El presidente Gustavo Petro se pronunció recientemente sobre la situación, señalando una posible negligencia en la operación de Urrá I y en el manejo de los embalses, lo que —según sus declaraciones— habría contribuido a agravar la emergencia en Córdoba. Estas afirmaciones abrieron investigaciones oficiales y reactivaron un debate nacional sobre la responsabilidad de las grandes hidroeléctricas en contextos de lluvias extremas y cambio climático.
Para organizaciones indígenas, sociales y ambientales, lo que ocurre hoy no es un hecho aislado, sino la materialización de riesgos advertidos desde antes de la construcción de la represa. En ese contexto, la figura de Kimy Pernía vuelve a ocupar un lugar central como símbolo de la defensa del territorio y de una lucha que nunca fue plenamente escuchada.

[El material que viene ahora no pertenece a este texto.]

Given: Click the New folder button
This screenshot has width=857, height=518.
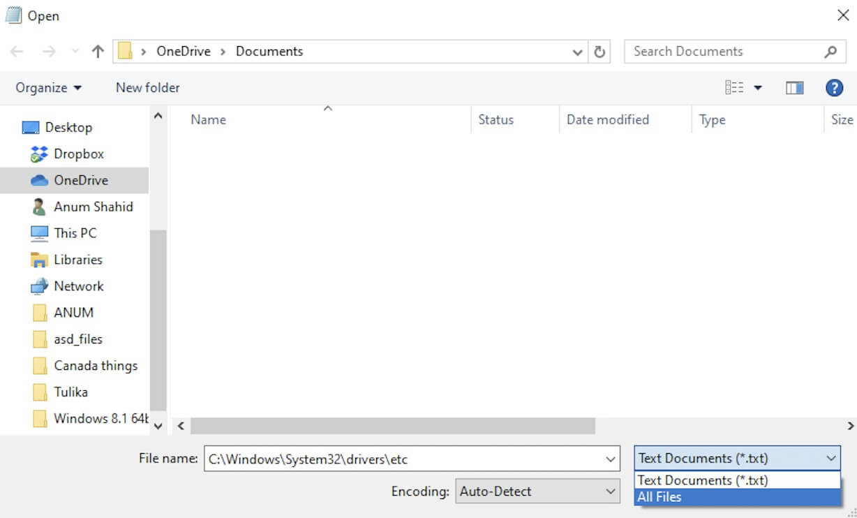Looking at the screenshot, I should click(147, 87).
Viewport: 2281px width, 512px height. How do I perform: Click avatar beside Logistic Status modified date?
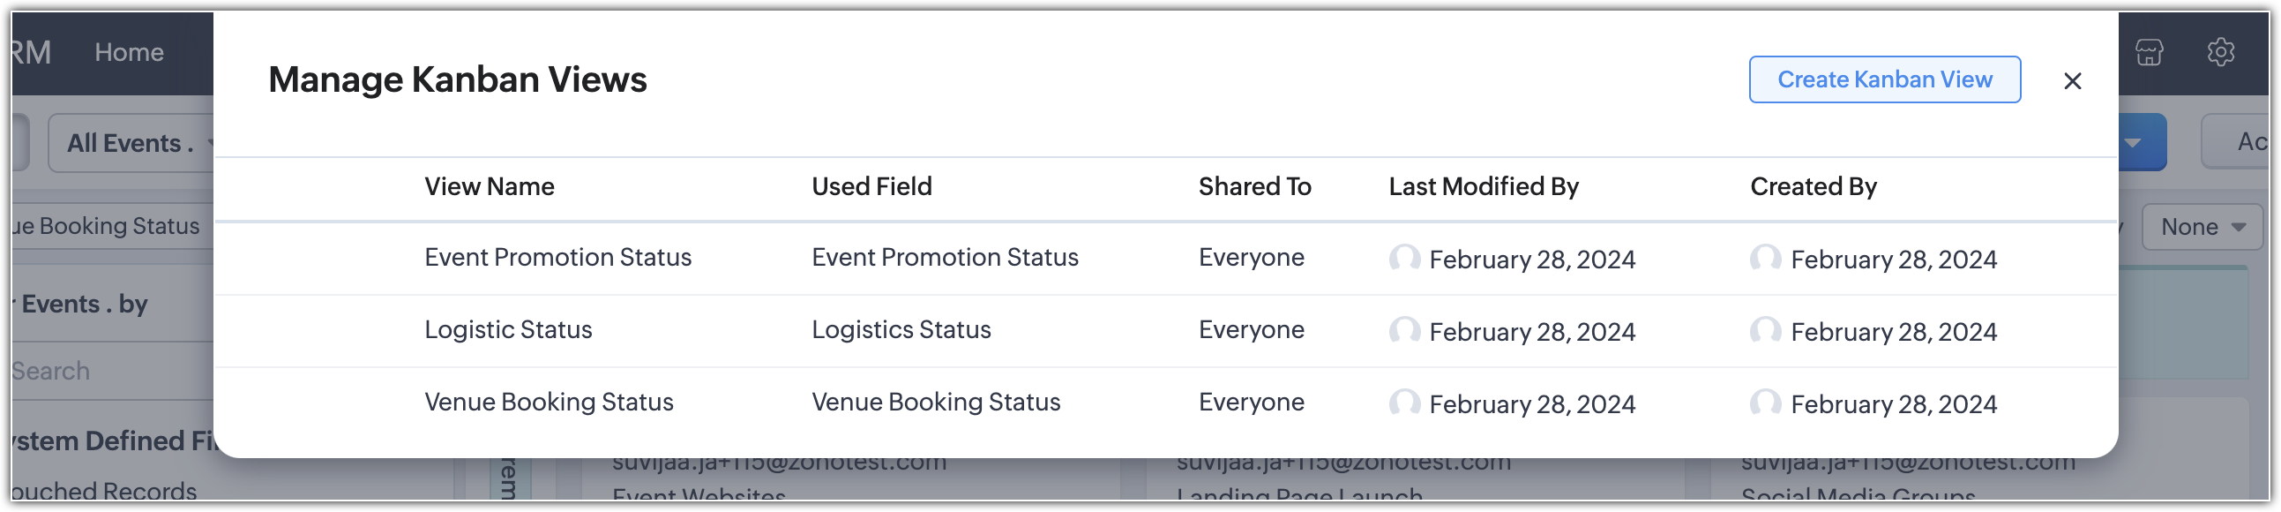tap(1404, 331)
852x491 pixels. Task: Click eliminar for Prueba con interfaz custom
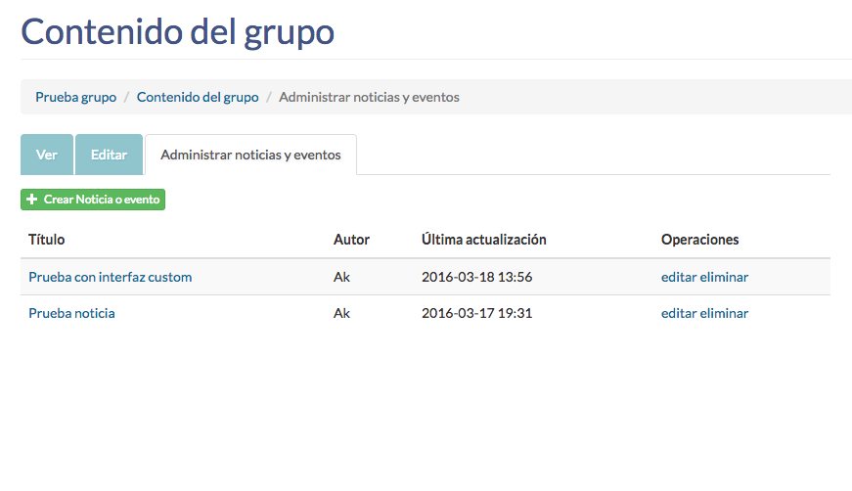click(x=724, y=277)
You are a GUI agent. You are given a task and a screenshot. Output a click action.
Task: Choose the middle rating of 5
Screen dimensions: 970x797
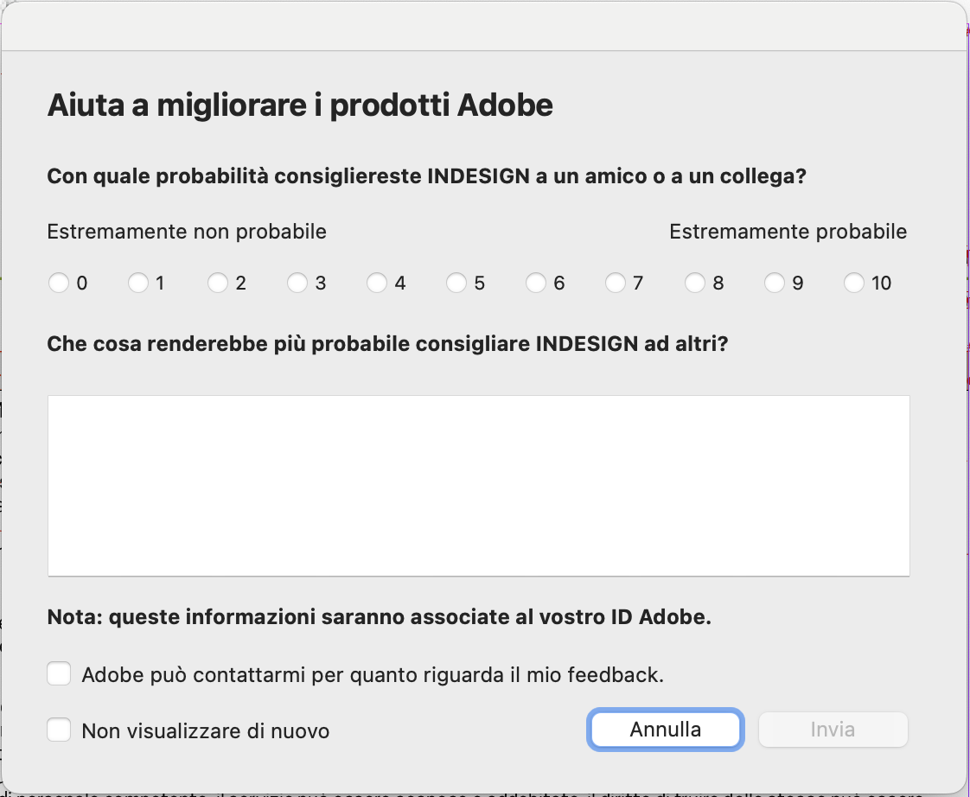[x=456, y=283]
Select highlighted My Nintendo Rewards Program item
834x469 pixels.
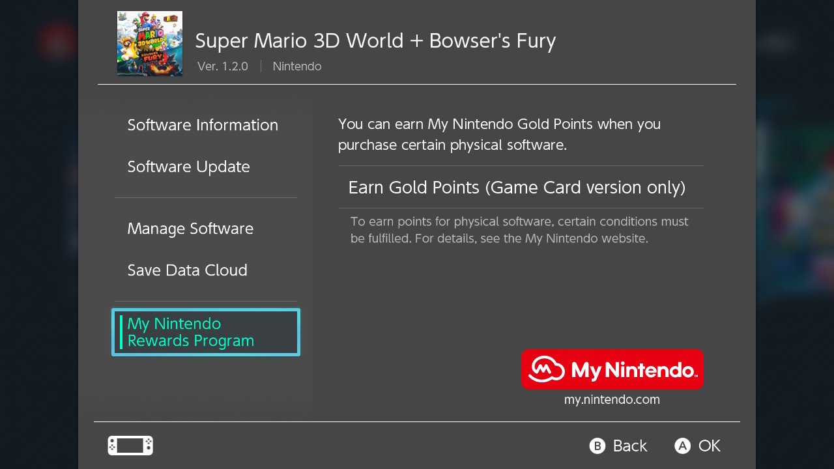click(206, 332)
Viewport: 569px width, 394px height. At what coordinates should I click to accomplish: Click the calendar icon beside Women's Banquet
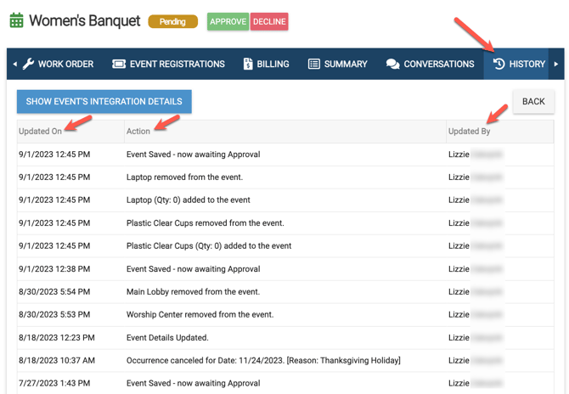[16, 21]
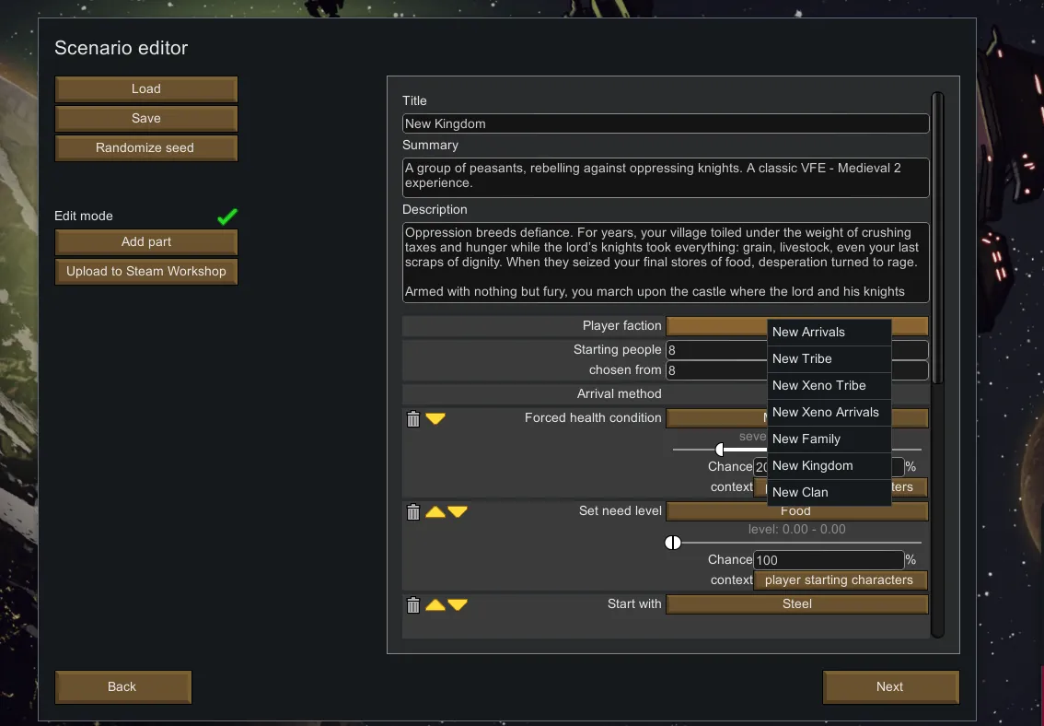Screen dimensions: 1044x726
Task: Move Start with Steel part down
Action: [458, 604]
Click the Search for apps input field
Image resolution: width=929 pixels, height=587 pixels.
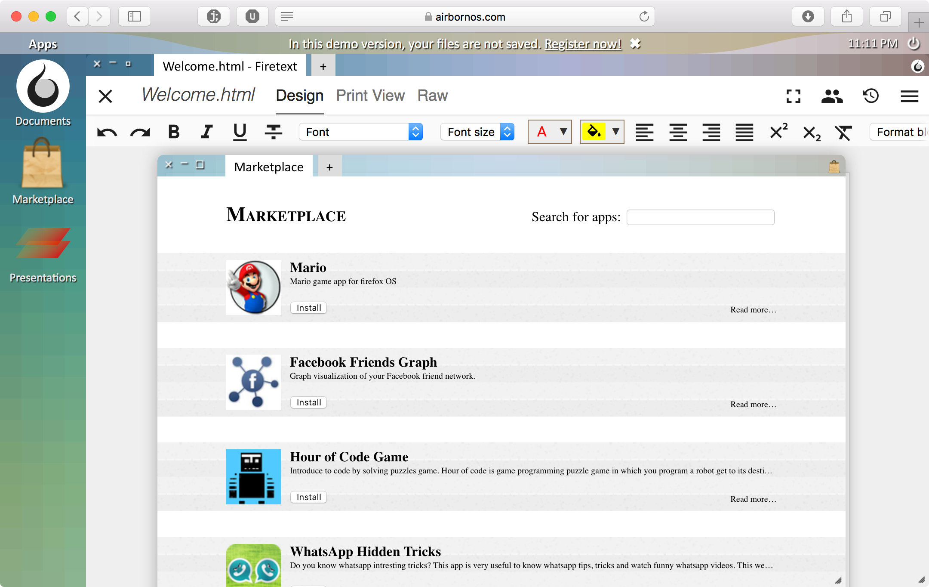[x=701, y=216]
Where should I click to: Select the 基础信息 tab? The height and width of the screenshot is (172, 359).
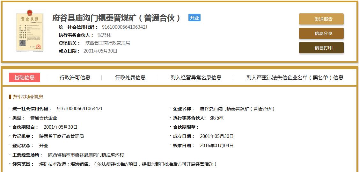pyautogui.click(x=25, y=77)
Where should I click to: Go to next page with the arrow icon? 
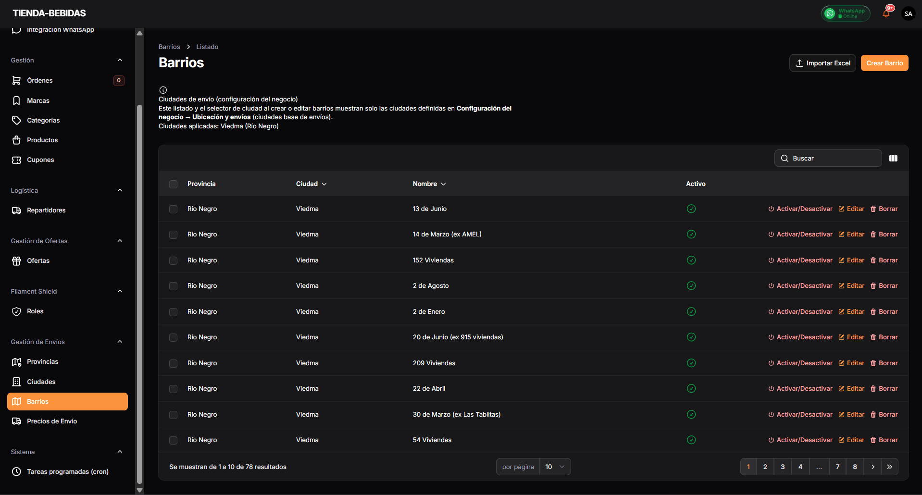[872, 467]
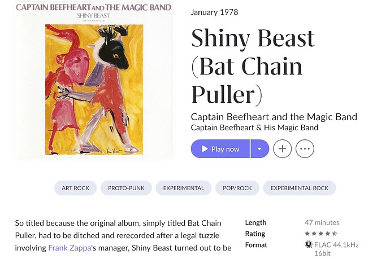Open artist Captain Beefheart and the Magic Band
This screenshot has width=390, height=259.
coord(274,117)
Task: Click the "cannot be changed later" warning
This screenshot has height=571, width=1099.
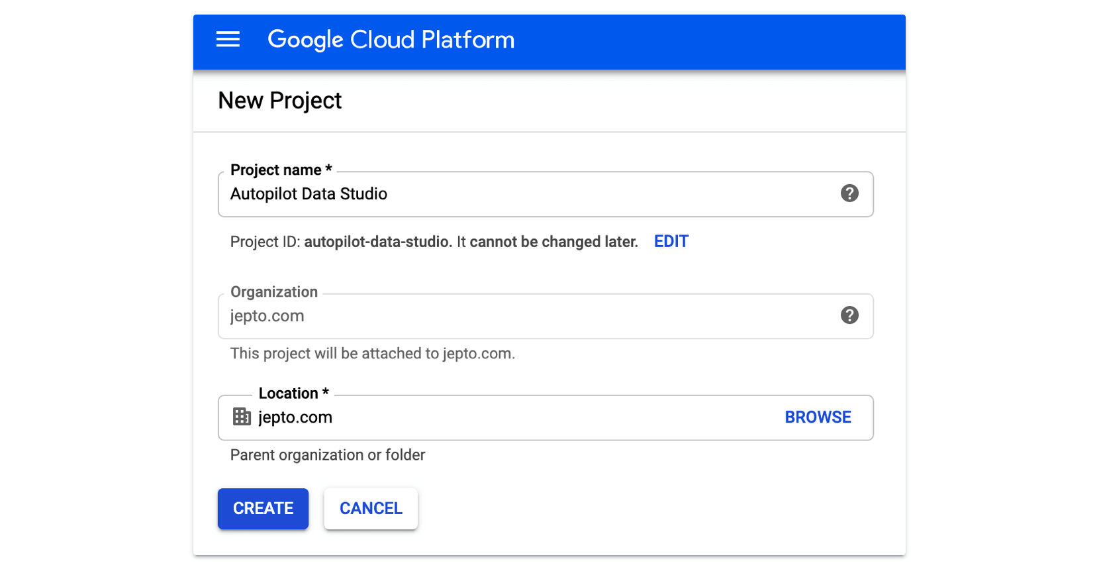Action: point(553,242)
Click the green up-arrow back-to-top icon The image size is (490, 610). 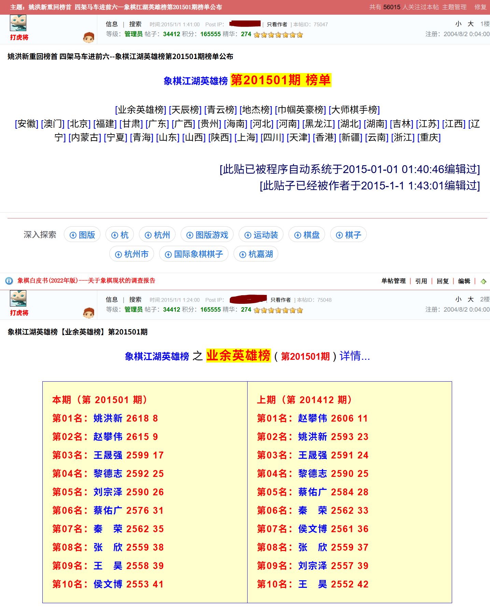[483, 281]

Kimy Pernía fue desaparecido y posteriormente asesinado por grupos paramilitares en 2001, en un crimen relacionado con su oposición al proyecto Urrá y su liderazgo dentro del pueblo embera katío. Más de dos décadas después, su historia regresa al debate público no solo como memoria histórica, sino como una advertencia vigente sobre los costos humanos, sociales y ambientales de un modelo de desarrollo que no integró de manera real a las comunidades.